#### TASK INSTRUCTIONS:
Rewrite the material below, changing every "Screen dimensions" to "Screen size" and leaving everything else as it is.

Word and element locating data

>>>

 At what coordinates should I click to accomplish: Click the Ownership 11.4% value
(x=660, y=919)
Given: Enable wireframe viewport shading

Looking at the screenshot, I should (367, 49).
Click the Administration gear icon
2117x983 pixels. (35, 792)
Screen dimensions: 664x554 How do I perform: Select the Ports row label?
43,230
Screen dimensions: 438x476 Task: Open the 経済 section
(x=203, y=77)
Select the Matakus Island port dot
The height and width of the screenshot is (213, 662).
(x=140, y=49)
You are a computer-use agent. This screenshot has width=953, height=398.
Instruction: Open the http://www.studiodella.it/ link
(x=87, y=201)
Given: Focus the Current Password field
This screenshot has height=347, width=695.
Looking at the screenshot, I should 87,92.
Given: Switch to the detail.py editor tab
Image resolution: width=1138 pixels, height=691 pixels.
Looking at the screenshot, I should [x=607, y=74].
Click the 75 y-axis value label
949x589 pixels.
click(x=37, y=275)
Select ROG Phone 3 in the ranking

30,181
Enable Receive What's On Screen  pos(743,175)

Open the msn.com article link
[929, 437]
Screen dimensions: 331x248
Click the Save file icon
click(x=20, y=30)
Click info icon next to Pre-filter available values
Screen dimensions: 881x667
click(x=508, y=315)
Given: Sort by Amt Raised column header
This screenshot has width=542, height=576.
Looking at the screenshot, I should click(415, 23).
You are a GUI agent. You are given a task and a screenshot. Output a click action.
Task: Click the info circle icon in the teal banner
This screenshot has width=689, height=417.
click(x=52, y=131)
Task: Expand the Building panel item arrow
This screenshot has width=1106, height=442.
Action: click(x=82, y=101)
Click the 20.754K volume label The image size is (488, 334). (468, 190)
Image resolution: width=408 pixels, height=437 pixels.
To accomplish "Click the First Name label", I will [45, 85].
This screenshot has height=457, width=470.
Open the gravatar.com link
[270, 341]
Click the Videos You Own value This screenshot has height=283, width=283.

<<<

#### IN RESPONSE:
 At what coordinates should I click to accomplish: Click the Ownership 11.4% value
(x=660, y=919)
Given: Enable wireframe viewport shading

Looking at the screenshot, I should (367, 49).
Click the Administration gear icon
2117x983 pixels. (35, 792)
Screen size: 664x554 How do I perform: Select the Ports row label?
43,230
Screen size: 438x476 Task: Open the 経済 section
(x=203, y=77)
Select the Matakus Island port dot
The height and width of the screenshot is (213, 662).
(x=140, y=49)
You are a computer-use agent. This screenshot has width=953, height=398.
Instruction: Open the http://www.studiodella.it/ link
(x=87, y=201)
Given: Focus the Current Password field
This screenshot has height=347, width=695.
Looking at the screenshot, I should 87,92.
Given: Switch to the detail.py editor tab
Image resolution: width=1138 pixels, height=691 pixels.
Looking at the screenshot, I should [x=607, y=74].
Click the 75 y-axis value label
949x589 pixels.
click(x=37, y=275)
Select ROG Phone 3 in the ranking

30,181
Enable Receive What's On Screen  pos(743,175)

Open the msn.com article link
[929, 437]
Screen size: 331x248
Click the Save file icon
click(x=20, y=30)
Click info icon next to Pre-filter available values
Screen size: 881x667
click(x=508, y=315)
Given: Sort by Amt Raised column header
This screenshot has width=542, height=576.
Looking at the screenshot, I should click(415, 23).
You are a GUI agent. You are given a task and a screenshot. Output a click action.
Task: Click the info circle icon in the teal banner
This screenshot has width=689, height=417.
click(x=52, y=131)
Task: Expand the Building panel item arrow
This screenshot has width=1106, height=442.
Action: click(x=82, y=101)
Click the 20.754K volume label The image size is (488, 334). (468, 190)
Image resolution: width=408 pixels, height=437 pixels.
To accomplish "Click the First Name label", I will [45, 85].
This screenshot has height=457, width=470.
Open the gravatar.com link
[270, 341]
Click the Videos You Own value This screenshot has height=283, width=283.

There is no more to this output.